Tragedy of the Commons


The concept of the Tragedy of the Commons is extremely important for understanding the degradation of our environment. The concept was clearly expressed for the first time by Garrett Hardin in his now famous article in Science in 1968, which is "widely accepted as a fundamental contribution to ecology, population theory, economics and political science." Hardin: University of California Santa Barbara.
garrett hardin in 1963
Garrett Hardin, the author of Tragedy of the Commons, in 1963.
From The Garrett Hardin Society.
The Basic Idea
If a resource is held in common for use by all, then ultimately that resource will be destroyed. "Freedom in a common brings ruin to all." To avoid the ultimate destruction, we must change our human values and ideas of morality.
  1. "Held in common" means the resource is owned by no one, or owned by a group, all of whom have access to the resource.

  2. "Ultimately" means after many years, maybe centuries. The time interval is closely tied to population increase of those who have access to the resource. The greater the number of people using a resource, the faster it is destroyed. Thus the Tragedy of the Commons is directly tied to over population.

  3. The resource must be available for use. Iron in earth's core is held in common, but it is inaccessible, and it will not be destroyed.

  4. Resources held by individuals, even if the individual destroys the resource, is not an example of the Tragedy of the Commons.

  5. Hardin used the word "tragedy" as the philosopher Whitehead used it:

    "The essence of dramatic tragedy is not unhappiness. It resides in the solemnity of the remorseless working of things." He [Whitehead] then goes on to say, "This inevitableness of destiny can only be illustrated in terms of human life by incidents which in fact involve unhappiness.
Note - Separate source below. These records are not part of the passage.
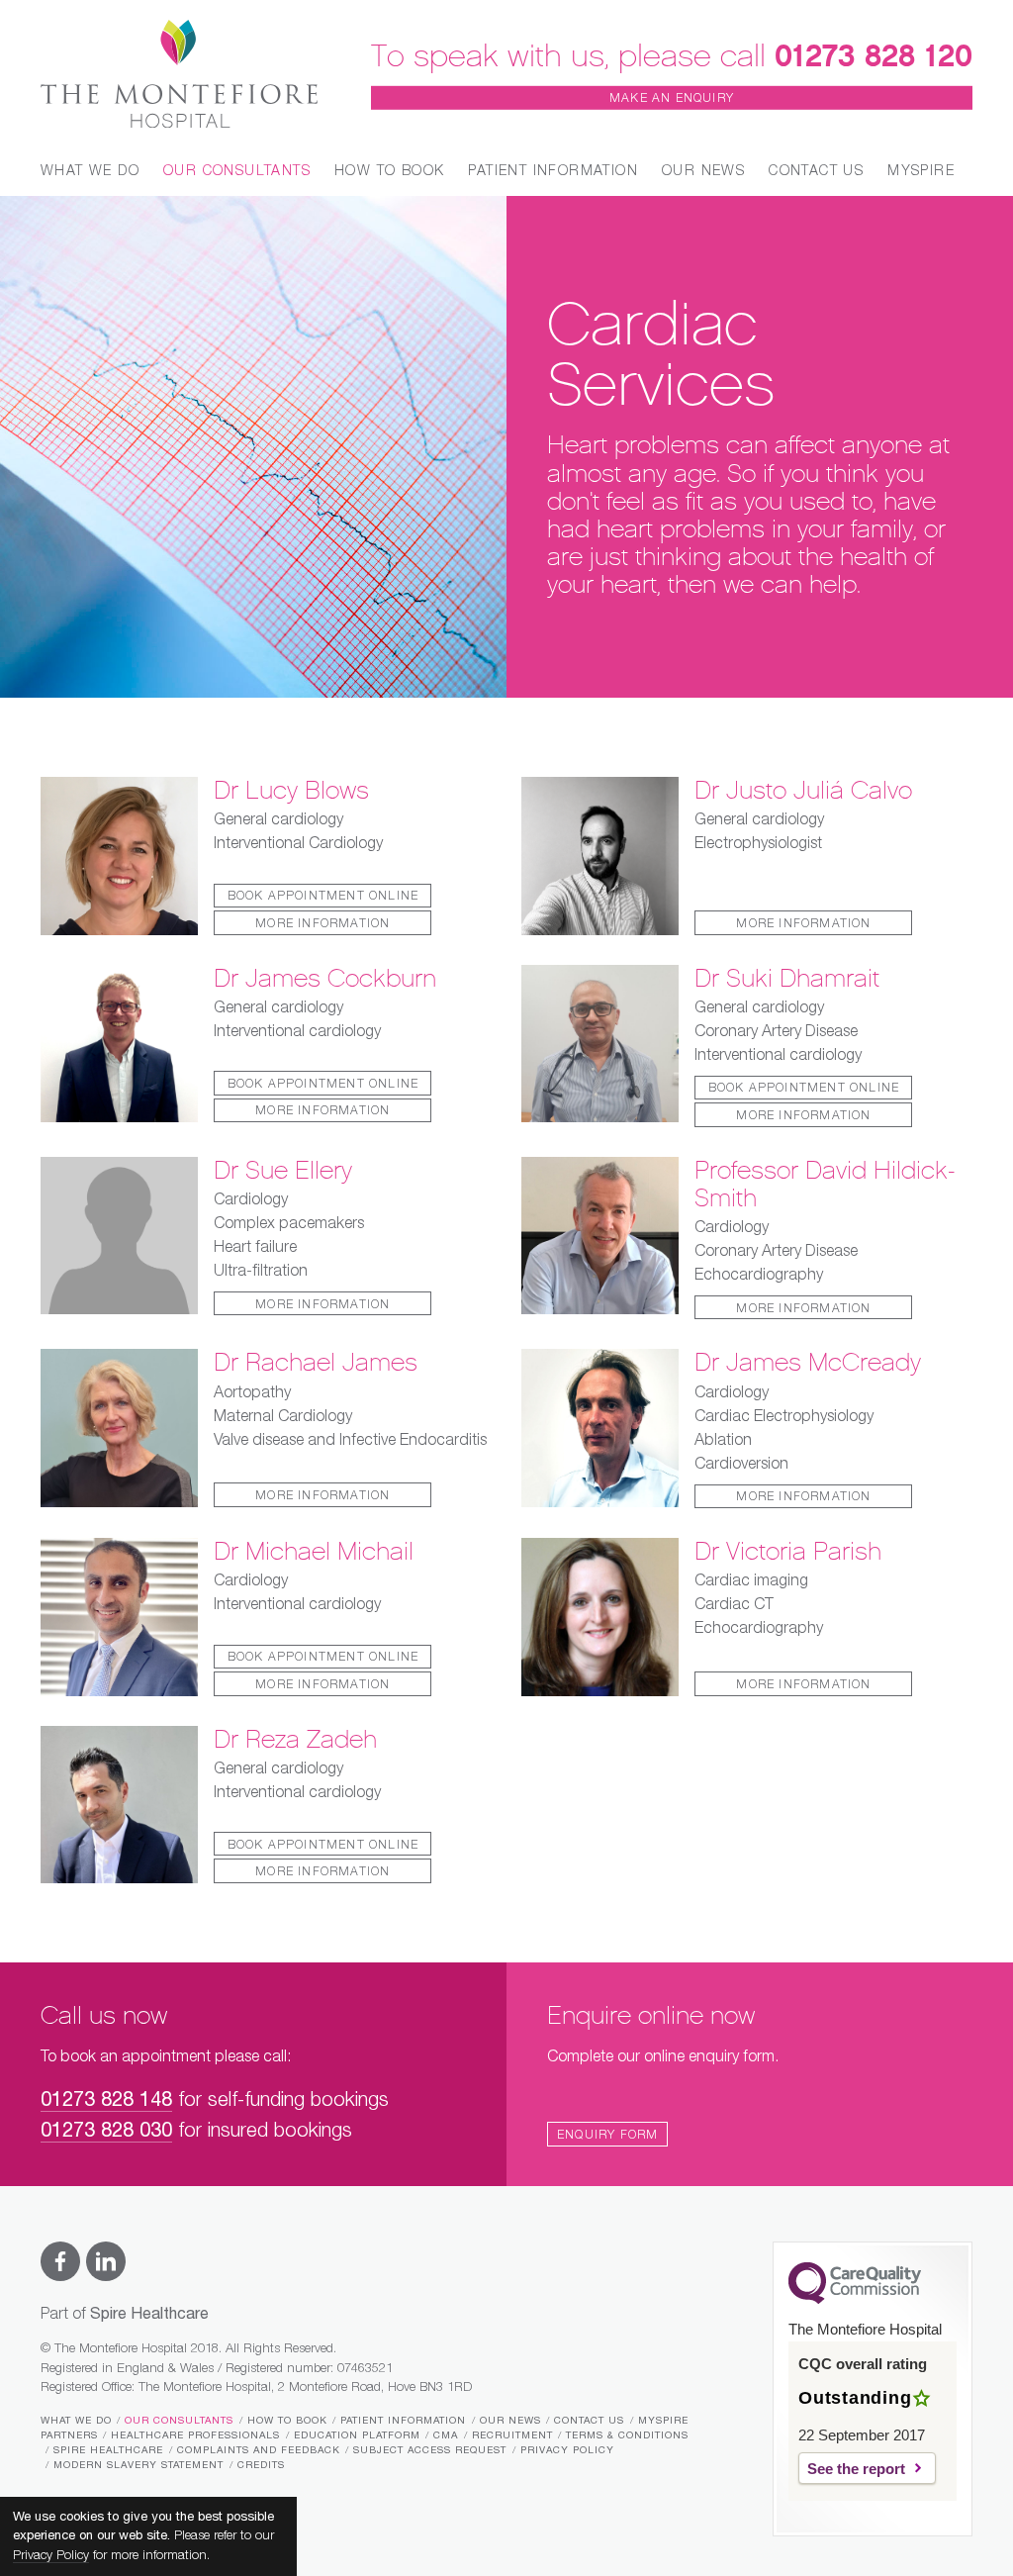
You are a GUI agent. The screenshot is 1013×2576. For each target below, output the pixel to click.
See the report (856, 2468)
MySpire (921, 171)
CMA (445, 2435)
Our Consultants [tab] (237, 171)
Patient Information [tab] (553, 171)
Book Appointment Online (323, 897)
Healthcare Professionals (195, 2435)
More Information (322, 924)
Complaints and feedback (258, 2450)
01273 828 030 (106, 2131)
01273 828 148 (106, 2100)
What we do (76, 2421)
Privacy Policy (567, 2450)
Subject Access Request (429, 2450)
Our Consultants (179, 2421)
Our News (703, 171)
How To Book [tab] (389, 171)
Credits (261, 2465)
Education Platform (357, 2435)
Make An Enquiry (671, 99)
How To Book (287, 2421)
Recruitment (512, 2435)
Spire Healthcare (108, 2450)
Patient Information (403, 2421)
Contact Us (816, 171)
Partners (69, 2435)
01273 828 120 (873, 55)
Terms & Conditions (627, 2435)
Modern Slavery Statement (138, 2465)
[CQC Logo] (854, 2299)
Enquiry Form (607, 2136)
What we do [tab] (90, 171)
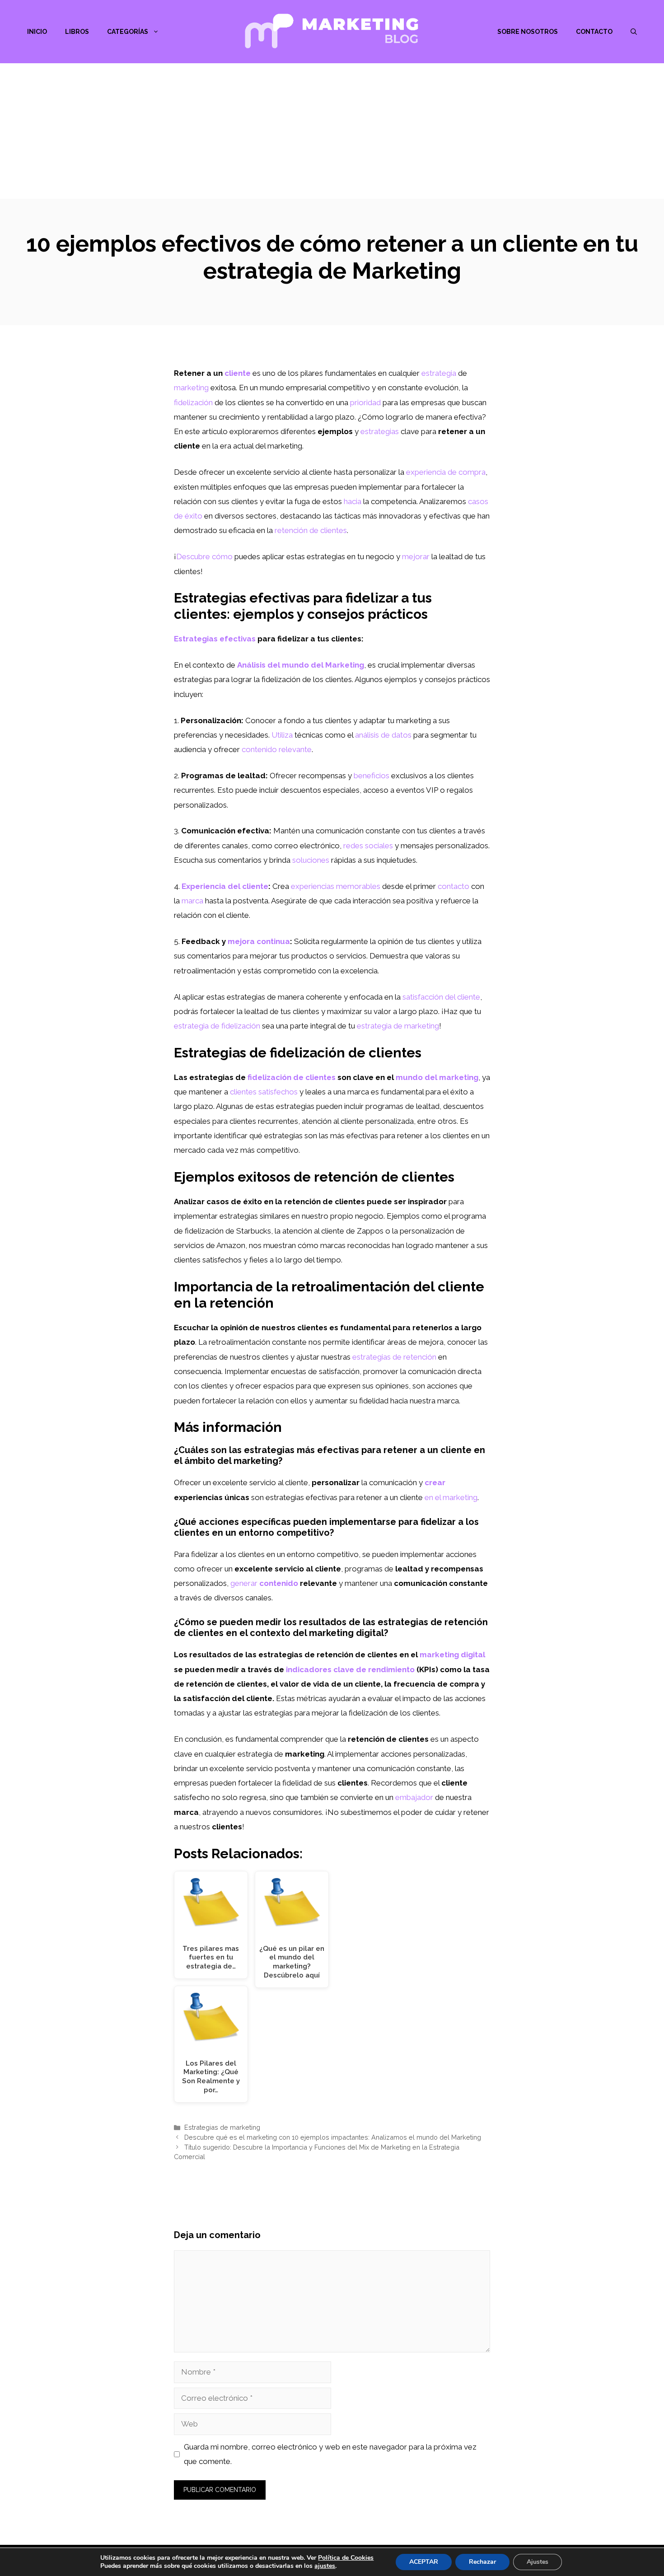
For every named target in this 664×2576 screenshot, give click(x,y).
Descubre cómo (204, 556)
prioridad (365, 402)
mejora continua (259, 941)
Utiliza (282, 734)
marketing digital (452, 1654)
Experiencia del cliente (225, 886)
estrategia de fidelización (217, 1025)
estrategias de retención (394, 1356)
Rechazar (482, 2561)
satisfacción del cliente (441, 996)
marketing (191, 387)
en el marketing (451, 1497)
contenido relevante (277, 749)
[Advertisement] (332, 131)
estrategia (438, 373)
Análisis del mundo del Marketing (300, 664)
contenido (278, 1583)
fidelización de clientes (292, 1077)
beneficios (371, 775)
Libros (77, 31)
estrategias (379, 431)
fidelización (193, 402)
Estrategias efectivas (215, 638)
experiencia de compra (446, 472)
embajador (414, 1797)
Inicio (37, 31)
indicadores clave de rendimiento (350, 1669)
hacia (352, 501)
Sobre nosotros (527, 31)
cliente (237, 373)
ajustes (324, 2566)
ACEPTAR (423, 2561)
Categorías (127, 31)
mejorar (416, 556)
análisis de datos (383, 734)
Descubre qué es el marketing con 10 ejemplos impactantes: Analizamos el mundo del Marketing (332, 2137)
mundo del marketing (437, 1077)
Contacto (594, 31)
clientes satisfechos (264, 1091)
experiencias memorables (335, 886)
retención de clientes (311, 530)
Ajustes (537, 2561)
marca (192, 900)
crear (435, 1482)
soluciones (310, 860)
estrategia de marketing (398, 1025)
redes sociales (368, 845)
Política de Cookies (346, 2557)
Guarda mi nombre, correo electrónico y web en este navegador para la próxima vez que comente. (330, 2454)
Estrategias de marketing (222, 2127)
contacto (453, 886)
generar (243, 1583)
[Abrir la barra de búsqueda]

For it is only by them that the futility of escape can be made evident in the drama."
    Hardin (1968)

    Once the stage is set in a dramatic tragedy, there is no escape from the unhappy ending.

  6. Note that the tragedy does not need to follow from greed. In the example below, we all breath the air. This degrades the common resource: air. But we breath not because we are greedy, but because we want to live. Any sustained increase of population in a finite biosystem ends in tragedy.

    In brief, tragedy is logically dependent only on the assumption that there is steady growth in the use of land or resources within any finite ecosystem; it is not logically dependent on the conventions of any specific political and economic system.

    From A General Statement of Hardin's Tragedy of the Commons by Herschel Elliott.

  7. We can avoid tragedy only by altering our values, by changing the way we live. There is no technical solution.

    The general statement of the tragedy of the commons demonstrates that an a priori ethics constructed on human-centered, moral principles and a definition of equal justice cannot prevent and indeed always supports growth in population and consumption. Such growth, though not inevitable, is a constant threat. If continual growth should ever occur, it eventually causes the breakdown of the ecosystems which support civilization. ... Specifically, Hardin's thought experiment with an imaginary commons demonstrates the futility -- the absurdity -- of much traditional ethical thinking.
    From A General Statement of Hardin's Tragedy of the Commons by Herschel Elliott.

    We will not delve further into the ethical implications. They are profound and far reaching.
Garrett rephrased his idea in 1985:
As a result of discussions carried out during the past decade I now suggest a better wording of the central idea:
Under conditions of overpopulation, freedom in an unmanaged commons brings ruin to all.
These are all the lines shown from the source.